**Required tasks:**
A. According to the page about the distro exhibition, which project did Marcell Mars and Tomislav Medak co-found?
B. Rewrite each line of the rows below as a JSON list of strings, one string per line, leaving out blank lines and omitting the pictures.

5–17 November @ distro, Basel
Exhibition by Nick Thurston, Dušan Barok, founder of Monoskop, and Marcell Mars and Tomislav Medak, co-founders of Memory of the World at distro.
The colloquium builds on two exhibitions at distro drawing together a range of tactics and strategies to library making as practice. It brings together artists who work with and through libraries to rethink the power asymmetries in the ways how knowledge circulates and how publics are formed.
Nick Thurston approaches library making as an artistic practice — not only as the building of repositories, but as the creation of living systems that organize and connect our shared cultures of production and reception. For a library to stay alive, he argues, it must keep changing — updating, cataloguing, and linking communities — to make the very life of the public library a shared concern. In collective processes of re-imagining what a public library could be, the speculative character of art gives us a mode for action, one full of permissions but also fraught with unhelpful obsessions about authority and property. His reflections will situate libraries within our broader infrastructures for public-ness and the ongoing struggles to defened their transparency and porosity, particularly in connectiuon to networks of independent publishing and digital archiving.

**Material for this exercise:**

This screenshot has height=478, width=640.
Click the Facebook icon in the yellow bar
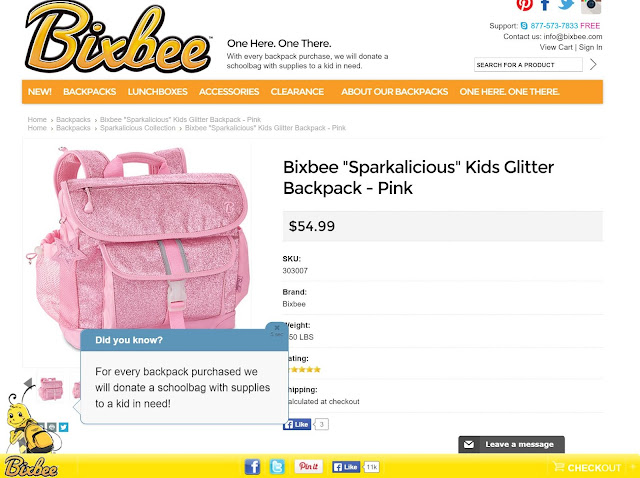[252, 466]
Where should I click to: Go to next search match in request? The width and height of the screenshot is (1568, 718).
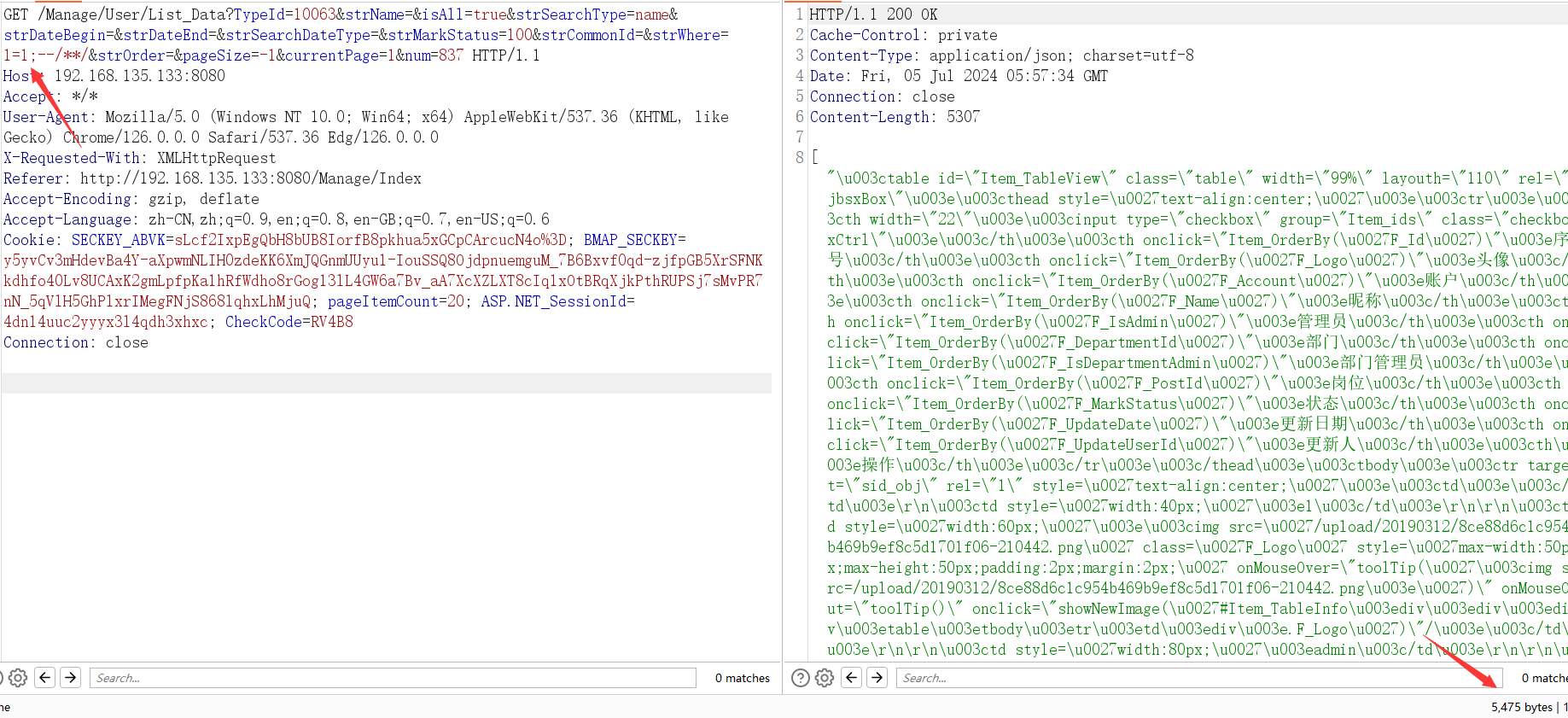71,678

**Answers:**
A. Memory of the World

B.
[
  "This screenshot has height=478, width=640.",
  "Click the Facebook icon in the yellow bar",
  "[252, 466]",
  "Where should I click to: Go to next search match in request? The width and height of the screenshot is (1568, 718).",
  "71,678"
]